As a report by Make My Money Matter highlights, with £2.6 trillion invested in UK pensions, pensions are powerful. They argue that your pension is 21x more effective at reducing your carbon footprint than giving up flying, going veggie and switching energy provider combined. Yet this opportunity is left undiscussed by University Senior management.

4. Climate and Social Justice

Although the SSS takes the UN Development Goals as principles and makes mention of the relationship between action on climate change and other forms of social justice (encapsulated in the idea of climate justice), there are few concrete aims (aside from the target to apply for Living Wage accreditation by 2023) in line with the principles of climate justice, such as affordable rents or acceptable pay ratios. We also have concerns about the focus on remote working, which can reduce carbon emissions, but also shifts the burden (and the emissions) to staff members’ households. Likewise, though we applaud the focus on the reduction of air travel, there is no indication given what the breakdown is between managerial travel and academic travel. Ironically, the University’s new time management system indicates “annual leave” with an aeroplane. Sustainable travel is, currently, frequently more expensive and time consuming. It is important when encouraging staff away from air travel that staff whose research takes place in regions unreachable by alternative transport are not disadvantaged. Sustainability must not be used as a means to further disadvantage the vulnerable and benefit the powerful. These are precisely the sorts of issues on which the campus trade unions could offer beneficial consultation and support.

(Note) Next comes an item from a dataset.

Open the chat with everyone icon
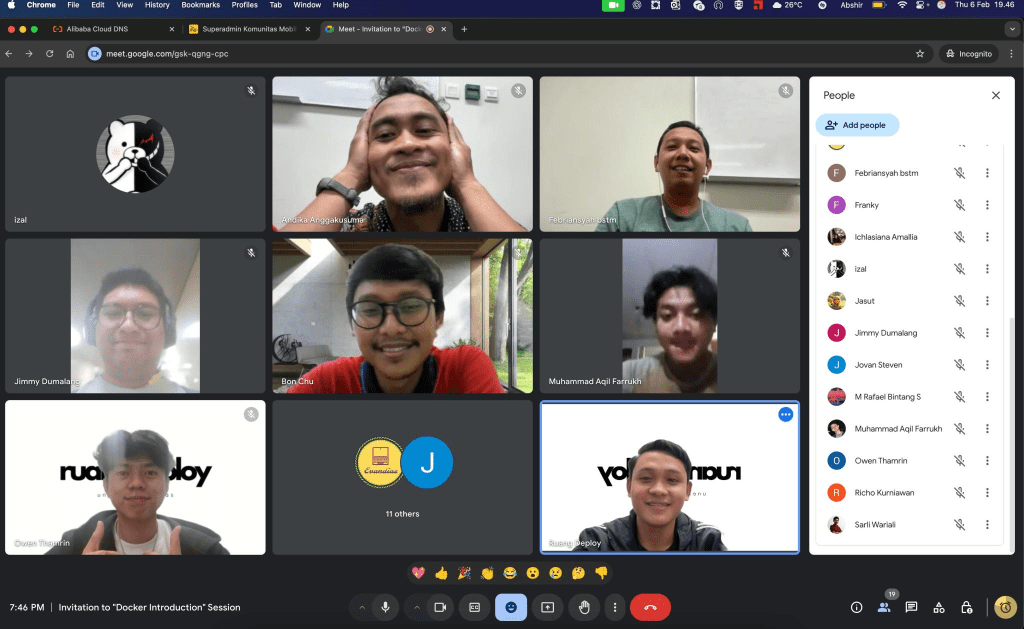The height and width of the screenshot is (629, 1024). pos(911,607)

5.Education for Sustainable Development (ESD)

The QAA has recently offered guidance on embedding sustainability in HE teaching, which emphasises that sustainable values and competencies must be embedded in all modules, not just given as an option on every degree. Staff need support to integrate and recognize these ESD in their teaching. These include:

  • systems thinking

  • anticipatory thinking

  • normative competency

  • strategic thinking

  • collaborative competency

  • critical thinking

  • self-awareness

  • integrated problem-solving competency.

Importantly, this should not come with an increase in workloads and time should be provided for training and making alterations to modules and teaching practices. It is essential that ‘sustainability’ also apply to workloads as well as the working environment.

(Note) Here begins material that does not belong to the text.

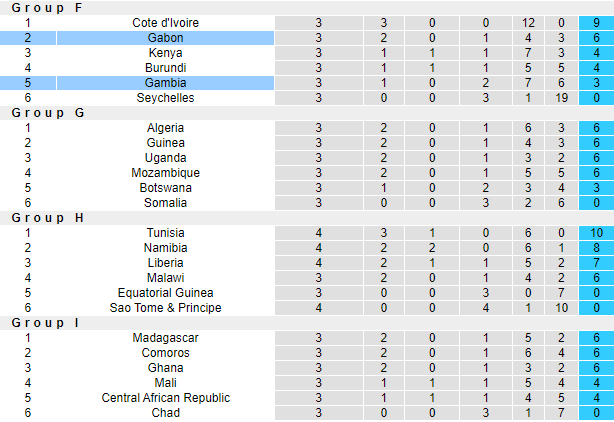Click Tunisia's 10 points cell
The width and height of the screenshot is (614, 422).
[595, 233]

In short, the SSS needs to be seen as a continuing discussion about the ways to make our commitment to tackling the climate emergency deeper, wider and more meaningful. In particular, reflection is needed on how the institution can fully embrace the values associated with sustainability rather than those which foster climate catastrophe. Anything else is greenwashing. Campus trade unions and their members have a great deal to offer in such a conversation.